Другой недостаток основного массива существующих социальных знаний - они не учитывают аксиологическую природу социальных феноменов, т.е. присущих людям и поведению несовпадающих ценностных ориентаций и целей. Не учитывают они и такой важный фактор, как структуры обыденного сознания людей: средовые карты и хронотипы, жизненные " скрипты" (программы), архетипы сознания и т.п. Не зная подобных закономерностей, социальный проектировщик оказывается не в состоянии определять в проекте реальное сложное поведение людей.
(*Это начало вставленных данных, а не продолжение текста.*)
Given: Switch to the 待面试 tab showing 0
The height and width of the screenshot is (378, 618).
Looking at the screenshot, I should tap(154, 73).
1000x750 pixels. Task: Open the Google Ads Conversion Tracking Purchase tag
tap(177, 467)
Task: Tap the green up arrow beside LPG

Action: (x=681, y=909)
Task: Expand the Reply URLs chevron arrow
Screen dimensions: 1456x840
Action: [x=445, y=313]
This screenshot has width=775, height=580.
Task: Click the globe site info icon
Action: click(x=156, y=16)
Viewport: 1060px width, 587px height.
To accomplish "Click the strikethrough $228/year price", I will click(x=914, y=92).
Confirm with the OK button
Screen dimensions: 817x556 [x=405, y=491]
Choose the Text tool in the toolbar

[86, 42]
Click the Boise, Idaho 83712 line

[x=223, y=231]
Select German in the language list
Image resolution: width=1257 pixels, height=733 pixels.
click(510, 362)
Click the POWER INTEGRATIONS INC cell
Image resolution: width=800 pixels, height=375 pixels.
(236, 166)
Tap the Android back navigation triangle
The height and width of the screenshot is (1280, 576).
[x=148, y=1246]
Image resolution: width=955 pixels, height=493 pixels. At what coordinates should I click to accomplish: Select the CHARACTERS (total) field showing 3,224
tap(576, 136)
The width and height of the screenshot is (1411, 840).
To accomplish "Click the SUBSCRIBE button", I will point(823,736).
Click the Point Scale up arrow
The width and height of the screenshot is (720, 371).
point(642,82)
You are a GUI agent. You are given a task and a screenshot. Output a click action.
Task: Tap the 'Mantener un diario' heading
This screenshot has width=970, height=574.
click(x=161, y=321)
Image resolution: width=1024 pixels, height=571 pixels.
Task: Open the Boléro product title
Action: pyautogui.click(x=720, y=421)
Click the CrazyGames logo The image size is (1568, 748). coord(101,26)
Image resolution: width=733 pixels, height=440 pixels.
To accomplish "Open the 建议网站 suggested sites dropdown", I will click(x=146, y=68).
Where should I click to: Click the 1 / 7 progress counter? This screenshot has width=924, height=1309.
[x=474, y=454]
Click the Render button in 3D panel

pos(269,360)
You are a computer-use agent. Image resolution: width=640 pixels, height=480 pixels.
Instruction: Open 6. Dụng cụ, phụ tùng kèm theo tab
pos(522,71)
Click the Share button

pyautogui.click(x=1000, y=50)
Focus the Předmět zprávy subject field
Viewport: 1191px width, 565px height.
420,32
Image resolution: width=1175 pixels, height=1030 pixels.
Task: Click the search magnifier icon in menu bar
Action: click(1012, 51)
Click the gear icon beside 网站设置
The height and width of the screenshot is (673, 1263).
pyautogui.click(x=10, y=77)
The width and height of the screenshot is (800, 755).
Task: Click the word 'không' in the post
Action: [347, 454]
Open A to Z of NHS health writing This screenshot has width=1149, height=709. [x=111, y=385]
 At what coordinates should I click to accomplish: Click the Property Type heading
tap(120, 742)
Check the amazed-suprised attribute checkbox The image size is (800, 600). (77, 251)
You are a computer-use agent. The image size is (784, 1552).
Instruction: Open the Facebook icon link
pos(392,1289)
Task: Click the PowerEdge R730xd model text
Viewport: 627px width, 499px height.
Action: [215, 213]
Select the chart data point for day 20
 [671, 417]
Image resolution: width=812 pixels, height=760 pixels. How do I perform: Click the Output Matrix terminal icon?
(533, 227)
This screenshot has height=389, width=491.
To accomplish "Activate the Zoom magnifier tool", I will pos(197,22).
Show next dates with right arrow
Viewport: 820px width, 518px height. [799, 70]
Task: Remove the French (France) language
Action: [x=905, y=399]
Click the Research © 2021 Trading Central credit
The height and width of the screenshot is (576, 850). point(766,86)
Социальные знания неудовлетворительны и в том отношении, что они не отвечают на важный для проектировщиков вопрос, как влияют материальные и другие условия (социальные инфраструктуры, типы учреждений, виды нормирования или поощрения) на течение или изменение социальных процессов, на характер функционирования социальных явлений.

Наконец, социальные знания описывают прежде всего процессы взаимодействия или массовые, объективно наблюдаемые явления типа миграции населения, социокультурной динамики, социально-демографического состава населения и т.д., в то время как социальных проектировщиков все больше интересуют такие явления, как культурные инициативы отдельных людей или групп, ценностные выборы и предпочтения, сопротивление людей процессам изменения и т.п.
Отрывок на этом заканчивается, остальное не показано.